Filter the entries below, keeping every line that has the word "FLASH".
━━━━━━━━━━━━━━━━
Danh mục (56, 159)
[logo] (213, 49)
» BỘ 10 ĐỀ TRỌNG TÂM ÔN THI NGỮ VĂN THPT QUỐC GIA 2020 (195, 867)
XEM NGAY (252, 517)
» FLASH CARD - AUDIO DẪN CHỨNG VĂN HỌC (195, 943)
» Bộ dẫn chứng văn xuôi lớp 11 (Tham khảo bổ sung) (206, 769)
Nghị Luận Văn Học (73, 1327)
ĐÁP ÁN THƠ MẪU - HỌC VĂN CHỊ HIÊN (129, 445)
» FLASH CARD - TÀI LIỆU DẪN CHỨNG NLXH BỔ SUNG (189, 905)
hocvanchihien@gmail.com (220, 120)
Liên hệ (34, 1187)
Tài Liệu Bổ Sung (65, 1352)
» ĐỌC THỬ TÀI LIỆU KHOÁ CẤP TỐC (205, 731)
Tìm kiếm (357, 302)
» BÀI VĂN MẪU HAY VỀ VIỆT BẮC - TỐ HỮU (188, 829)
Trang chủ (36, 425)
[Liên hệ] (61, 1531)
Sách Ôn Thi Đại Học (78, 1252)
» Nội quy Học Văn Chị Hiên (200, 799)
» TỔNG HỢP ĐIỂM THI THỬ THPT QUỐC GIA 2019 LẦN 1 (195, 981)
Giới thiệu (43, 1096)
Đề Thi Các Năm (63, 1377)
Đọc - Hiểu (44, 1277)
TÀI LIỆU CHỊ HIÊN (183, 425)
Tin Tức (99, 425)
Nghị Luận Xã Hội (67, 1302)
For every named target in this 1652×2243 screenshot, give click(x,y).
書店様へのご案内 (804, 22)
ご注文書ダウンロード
━━━━━━━━━━━━━━━━
### TASK RESPONSE:
» FLASH CARD - AUDIO DẪN CHỨNG VĂN HỌC (195, 943)
» FLASH CARD - TÀI LIỆU DẪN CHỨNG NLXH BỔ SUNG (189, 905)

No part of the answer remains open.